For a start, it's tiny - about the size of two loaves of sliced bread side by side - but it's also an all-in-one device that’s able to print, scan and make copies.
Features and design
The SP S150SUw’s diminutive stature doesn't leave much room for fancy features. If you want to print on both sides of the page you'll have to do it manually, and the only controls are a power switch and a single button that makes single photocopies. Its 50-sheet paper input tray is basic, too, and there's no paper output tray at all: leave enough room at the front, however, and printed pages settle surprisingly tidily on the desk.

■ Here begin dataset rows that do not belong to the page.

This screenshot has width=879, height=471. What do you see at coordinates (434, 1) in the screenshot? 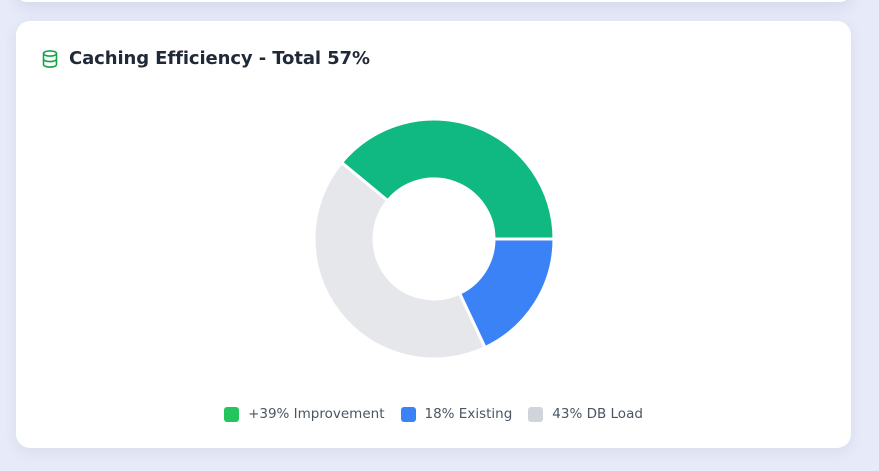
I see `previous-card` at bounding box center [434, 1].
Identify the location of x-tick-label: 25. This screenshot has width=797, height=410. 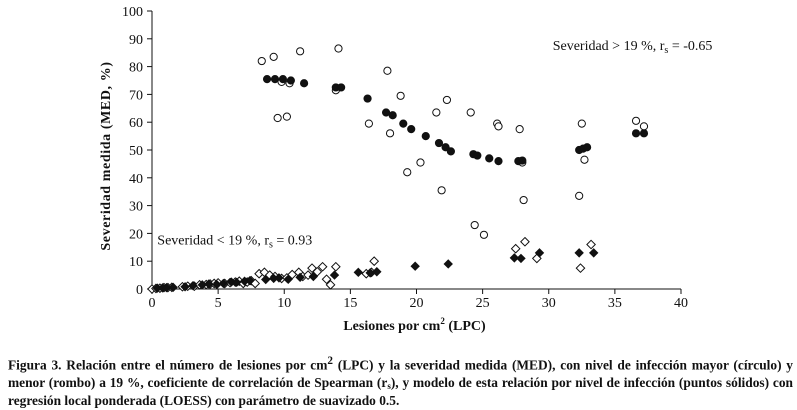
(483, 304).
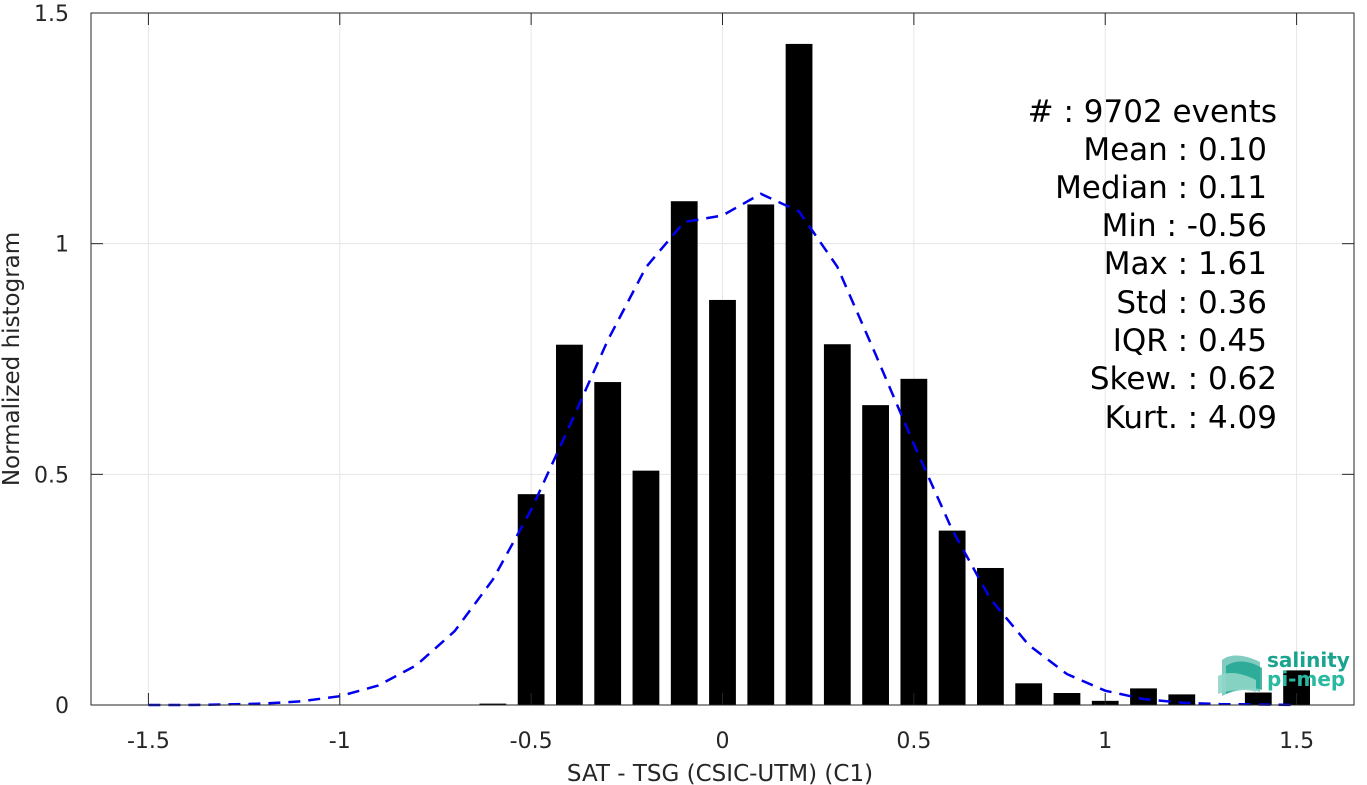  I want to click on logo-line2: pi-mep, so click(1306, 679).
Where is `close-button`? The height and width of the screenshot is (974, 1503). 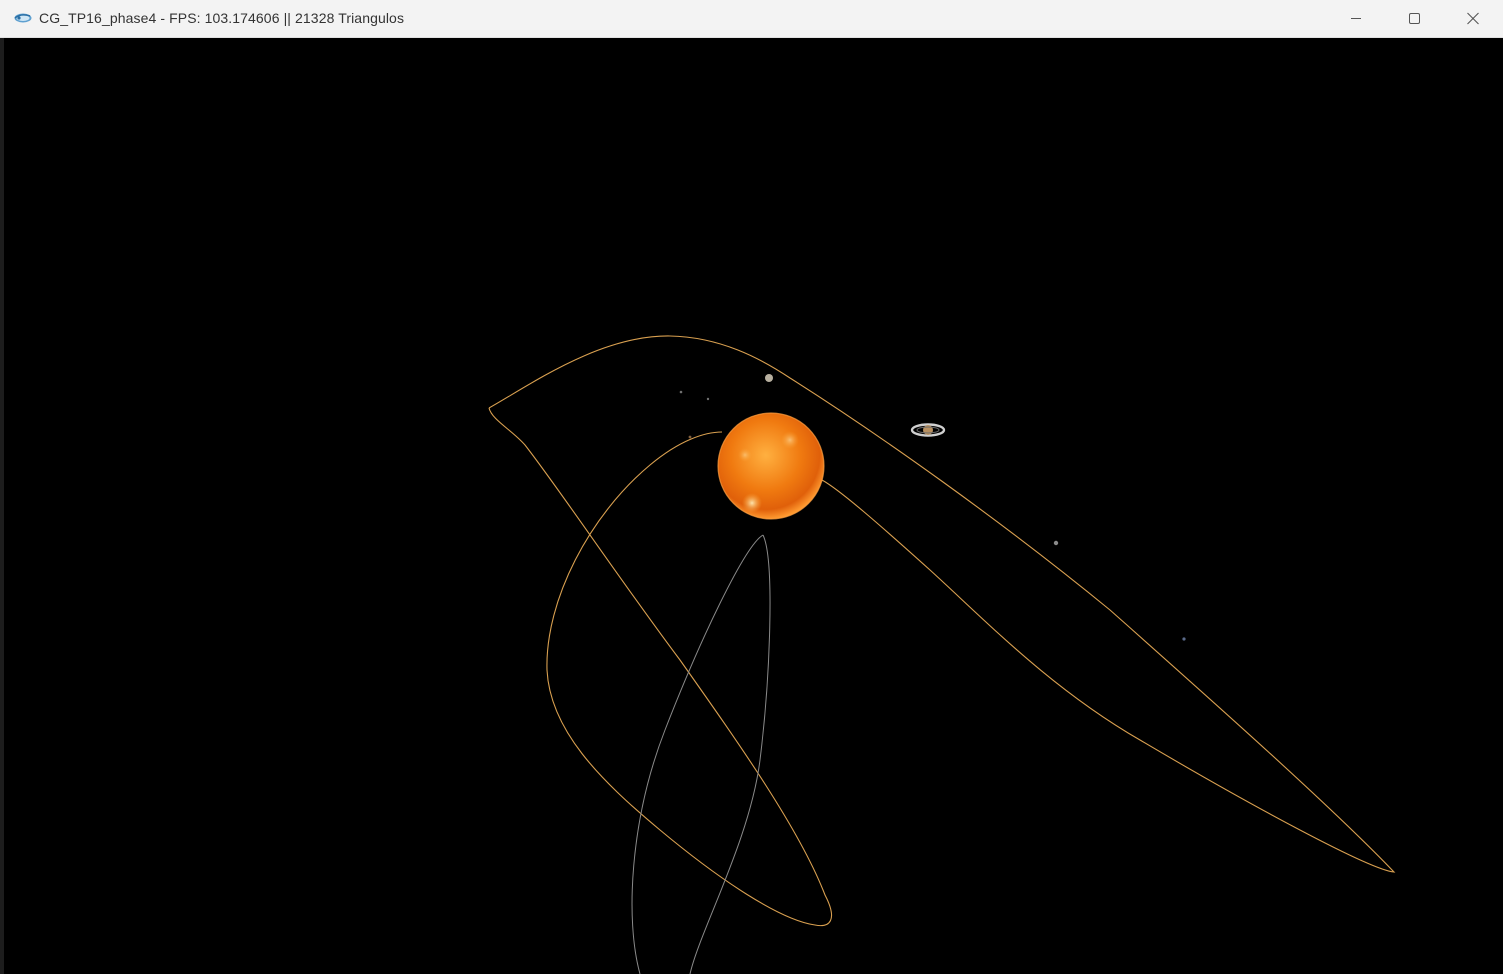 close-button is located at coordinates (1473, 18).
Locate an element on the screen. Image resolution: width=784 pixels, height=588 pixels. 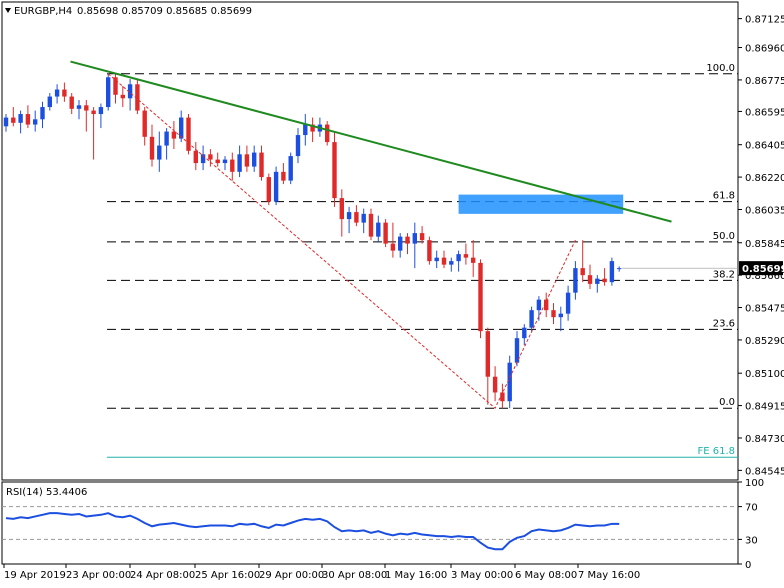
time-label: 19 Apr 2019 is located at coordinates (35, 576).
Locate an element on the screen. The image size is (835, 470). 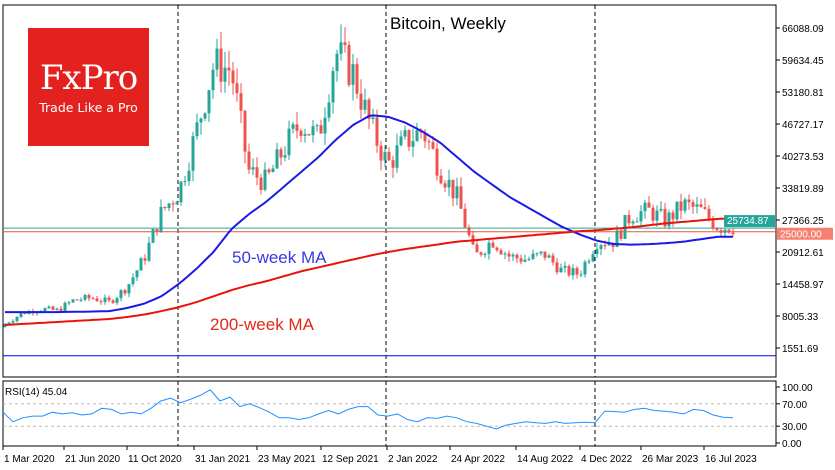
rsi-tick-label: 30.00 is located at coordinates (794, 428).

Ricoh's software is straightforward, but immediately after installing it onto two PCs we could neither print to nor scan from the device. A bit of troubleshooting revealed that weak Wi-Fi reception had caused it to drop off the network, which is the first time we've had that problem in our current test environment. After moving the MFP it worked perfectly, but you may want to make sure it isn’t too far from your Wi-Fi router.
Performance: Printing, scanning and copying
The Ricoh didn't hang about in our printer tests, producing the first page of our letter test in just 10 seconds, and completing the full 25 pages at more than 20 pages per minute (ppm). Graphics printing was also quick, with our more complex test completing at 15ppm. Photocopies were reasonably fast at 15 seconds, although the results were a little dark. Scans were comparatively slow, especially at low resolutions. An A4 preview took 29 seconds, while scanning the same page at either 150 or 300 dots per inch (dpi) took 32 seconds. Conversely, at the maximum available 1,200dpi it took just over a minute to capture a 6x4" photo, which is actually quite competitive.

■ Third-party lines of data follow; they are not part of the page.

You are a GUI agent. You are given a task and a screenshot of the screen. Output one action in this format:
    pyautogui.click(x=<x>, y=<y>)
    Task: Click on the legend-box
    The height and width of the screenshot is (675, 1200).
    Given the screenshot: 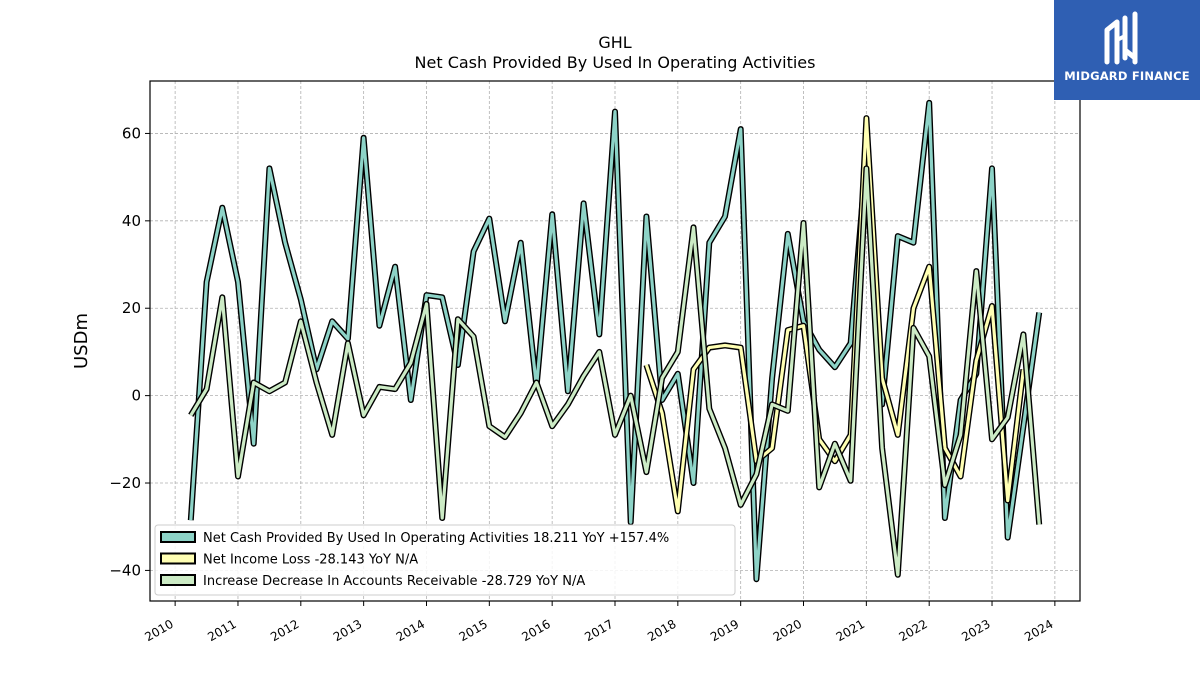 What is the action you would take?
    pyautogui.click(x=445, y=560)
    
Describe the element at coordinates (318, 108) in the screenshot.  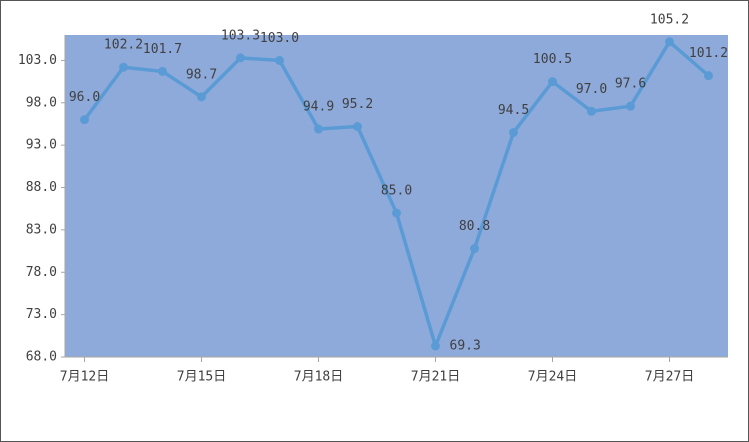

We can't fault the SP 150SUw's print quality. Text was predictably black and crisp, but graphics were also cleanly rendered with minimal banding - a bugbear of many cheap lasers. Even photos were reasonably good, possibly thanks to the printer's claimed 1,200x600dpi maximum resolution. Scan quality was less impressive. The TWAIN scan interface lacks an easy auto exposure feature, and without manual tweaking we found that office documents were underexposed, allowing white paper to take on a blue tint. The default settings work much better for photos, which were captured with realistic colour and displayed surprisingly good dynamic range, but they weren't as sharply focused as we'd like.
We often whinge about the running costs of cheap lasers, and the SP 150SUw is no exception: even its 1,500-page 'high-yield' consumable works out at 3p a page. That's more than many equivalent inkjets - Epson's WorkForce WF3620DWF comes in at 1.3p, for example. That said, the SP 150SUw is clearly designed for infrequent use, and in those conditions an inkjet’s running costs would increase due to the ink wasted by head cleaning.
As a quiet, fast, competent and unobtrusive home MFP, the SP 150SUw shows that there's still a case to be made for lasers in the home. Even if you can’t quite stretch your budget over the £100 mark, don’t rule out Ricoh completely – as the SP 150SUw is the top-of-the-range model, you can pick it up without wireless networking (the SP 150SU) for around £75. And if all you want is a super-compact printer, then you could always dump the scanning and copying options completely and choose between its dinky wireless (SP 150w) or USB-only (SP 150) stablemates.